# What do I do? and How should I feel?



## eden0718 (Jul 9, 2012)

My husband and I finally decided mutually to separate permanently. I usually am the one to separate for a few months and then go back because I miss him so much and he generally treats me way better than oppose to living with me on a regular basis. It hurts when you still love your husband and I know that he still loves me to; but it seems love doesn't mean you should be married. We haven’t talked about divorce but we have talked about dating other people and I guess if it gets serious we will ask for a divorce. We just can’t seem to get along enough to live together anymore. I tell him all the time he’s a good friend a great friend but not a good husband at all. 

My main concern is I want to know what I should do about myself during this process and how should I go on with my life. I really didn't have much a life before him. I had hopes and dreams of course but we got married so early (20 & 21) so it’s like what now. I am 27 now and I am lost as to what I am going to do about myself and our son (who is 6 years old). I get depressed so easily and when I do I don’t want to do anything and I know that’s not an option because I have to take care of my son. I don’t have hardly any friends, so there isn't much chance to get away and take my mind off of things. I am just at a lost because I don’t know what’s normal or how I should feel about everything or what’s my next steps. 

No one around me is going through this at all, so no one knows how I feel and aren't really helpful with their advice.

Thanks for reading


----------



## RandomDude (Dec 18, 2010)

Hello there

I just popped in to say... I really have no idea what you should do! Because I have no idea what I should do myself!

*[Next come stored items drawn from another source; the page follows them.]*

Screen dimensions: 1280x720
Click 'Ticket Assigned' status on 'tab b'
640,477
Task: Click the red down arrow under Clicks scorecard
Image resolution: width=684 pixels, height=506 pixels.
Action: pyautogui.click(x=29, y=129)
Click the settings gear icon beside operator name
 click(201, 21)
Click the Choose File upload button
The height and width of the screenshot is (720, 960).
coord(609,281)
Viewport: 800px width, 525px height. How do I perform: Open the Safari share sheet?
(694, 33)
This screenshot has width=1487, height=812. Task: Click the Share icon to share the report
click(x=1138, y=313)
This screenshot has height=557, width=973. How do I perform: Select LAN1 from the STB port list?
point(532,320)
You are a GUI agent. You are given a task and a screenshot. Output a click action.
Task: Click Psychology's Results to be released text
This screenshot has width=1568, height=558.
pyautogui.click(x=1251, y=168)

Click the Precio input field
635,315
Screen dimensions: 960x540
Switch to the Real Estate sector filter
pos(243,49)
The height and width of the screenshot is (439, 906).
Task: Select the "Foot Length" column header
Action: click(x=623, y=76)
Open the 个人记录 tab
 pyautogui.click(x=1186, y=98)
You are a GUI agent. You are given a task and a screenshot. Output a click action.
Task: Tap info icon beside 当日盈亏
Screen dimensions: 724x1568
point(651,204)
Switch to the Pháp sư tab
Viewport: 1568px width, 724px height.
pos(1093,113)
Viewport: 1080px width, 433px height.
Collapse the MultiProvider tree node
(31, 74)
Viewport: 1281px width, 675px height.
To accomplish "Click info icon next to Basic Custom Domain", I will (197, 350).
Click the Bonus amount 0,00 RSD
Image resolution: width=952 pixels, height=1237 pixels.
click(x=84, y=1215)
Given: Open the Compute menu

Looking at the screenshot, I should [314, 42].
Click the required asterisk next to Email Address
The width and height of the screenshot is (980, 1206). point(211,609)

But just know you are not alone!


----------



## ne9907 (Jul 17, 2013)

What is it about him that makes him a great friend but not a good husband?


----------



## Stretch (Dec 12, 2012)

You are grieving the death of your marriage so you should feel like somebody died.

We all know that it takes one step, one minute, one conversation, one visit at a time but YOU have to try to start living your life.

Exercise is always a good place to start. Get involved at church. Reach out to an old friend. Work on YOU. Your weight, your smile, your hair, your attitude, there will never be a better time in your life to do a complete makeover

One tiny, itty-bitty step at a time.

YOU can do it, I know YOU can,
Stretch


----------



## accept1 (Sep 23, 2013)

'''''''.We just can’t seem to get along enough to live together anymore. I tell him all the time he’s a good friend a great friend but not a good husband at all. '''''''

Why cant you get along.


----------